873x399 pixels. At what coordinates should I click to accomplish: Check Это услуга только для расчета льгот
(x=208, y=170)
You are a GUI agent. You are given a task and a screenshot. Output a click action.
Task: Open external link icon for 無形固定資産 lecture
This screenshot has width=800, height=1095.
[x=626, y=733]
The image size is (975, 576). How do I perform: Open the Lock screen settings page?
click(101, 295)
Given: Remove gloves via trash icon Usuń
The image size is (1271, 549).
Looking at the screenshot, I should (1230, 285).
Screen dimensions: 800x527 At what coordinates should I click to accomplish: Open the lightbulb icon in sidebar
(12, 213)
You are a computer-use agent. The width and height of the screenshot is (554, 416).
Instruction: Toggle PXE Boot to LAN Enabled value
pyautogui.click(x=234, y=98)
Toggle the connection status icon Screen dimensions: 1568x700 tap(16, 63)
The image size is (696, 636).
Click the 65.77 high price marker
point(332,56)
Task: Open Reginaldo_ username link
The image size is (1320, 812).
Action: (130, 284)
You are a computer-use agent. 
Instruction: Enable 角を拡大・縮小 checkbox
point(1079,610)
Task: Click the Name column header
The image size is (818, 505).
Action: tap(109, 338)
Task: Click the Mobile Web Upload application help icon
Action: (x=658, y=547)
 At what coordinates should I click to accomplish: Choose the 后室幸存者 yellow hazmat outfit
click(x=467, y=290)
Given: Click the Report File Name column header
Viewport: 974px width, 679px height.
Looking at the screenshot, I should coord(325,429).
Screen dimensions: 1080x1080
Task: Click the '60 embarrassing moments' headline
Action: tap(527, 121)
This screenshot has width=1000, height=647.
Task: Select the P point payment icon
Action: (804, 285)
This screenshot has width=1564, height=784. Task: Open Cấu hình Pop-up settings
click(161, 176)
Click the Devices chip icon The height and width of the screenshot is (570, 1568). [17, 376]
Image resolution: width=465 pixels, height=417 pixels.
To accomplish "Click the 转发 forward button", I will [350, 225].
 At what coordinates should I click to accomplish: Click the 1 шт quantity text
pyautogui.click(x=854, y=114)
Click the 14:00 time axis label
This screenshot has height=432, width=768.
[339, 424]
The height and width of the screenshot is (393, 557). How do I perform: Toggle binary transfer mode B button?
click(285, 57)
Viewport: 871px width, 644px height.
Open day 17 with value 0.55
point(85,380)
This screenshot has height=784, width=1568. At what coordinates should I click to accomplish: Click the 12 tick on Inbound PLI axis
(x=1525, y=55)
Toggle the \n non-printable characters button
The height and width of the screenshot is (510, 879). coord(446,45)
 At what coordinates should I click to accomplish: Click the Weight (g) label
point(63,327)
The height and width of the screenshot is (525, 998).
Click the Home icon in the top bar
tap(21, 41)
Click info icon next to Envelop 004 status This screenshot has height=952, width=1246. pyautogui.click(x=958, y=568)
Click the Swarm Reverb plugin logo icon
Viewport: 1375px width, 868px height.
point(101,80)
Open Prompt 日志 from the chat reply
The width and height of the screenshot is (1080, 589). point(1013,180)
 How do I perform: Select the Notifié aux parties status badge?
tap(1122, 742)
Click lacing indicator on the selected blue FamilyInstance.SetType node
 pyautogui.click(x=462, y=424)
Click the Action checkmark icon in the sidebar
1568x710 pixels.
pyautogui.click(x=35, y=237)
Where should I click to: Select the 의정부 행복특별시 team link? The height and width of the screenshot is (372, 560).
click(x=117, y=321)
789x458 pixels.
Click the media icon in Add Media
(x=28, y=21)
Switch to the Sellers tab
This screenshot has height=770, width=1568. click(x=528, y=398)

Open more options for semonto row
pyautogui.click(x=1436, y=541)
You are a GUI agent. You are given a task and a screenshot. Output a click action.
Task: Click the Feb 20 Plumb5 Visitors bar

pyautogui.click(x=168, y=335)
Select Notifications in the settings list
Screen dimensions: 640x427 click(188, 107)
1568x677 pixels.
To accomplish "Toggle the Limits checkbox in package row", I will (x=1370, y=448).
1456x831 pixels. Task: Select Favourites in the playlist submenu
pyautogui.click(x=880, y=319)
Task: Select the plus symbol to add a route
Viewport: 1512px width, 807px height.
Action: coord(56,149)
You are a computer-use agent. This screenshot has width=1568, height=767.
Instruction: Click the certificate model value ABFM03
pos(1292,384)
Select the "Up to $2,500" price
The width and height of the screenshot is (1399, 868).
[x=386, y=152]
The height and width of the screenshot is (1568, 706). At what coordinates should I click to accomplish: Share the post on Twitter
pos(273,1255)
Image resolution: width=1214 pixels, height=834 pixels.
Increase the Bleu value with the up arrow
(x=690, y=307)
_ _ _
## AIM OF THE TASK
Please give the count of lines above with "will", nothing else.

## TASK RESULT
2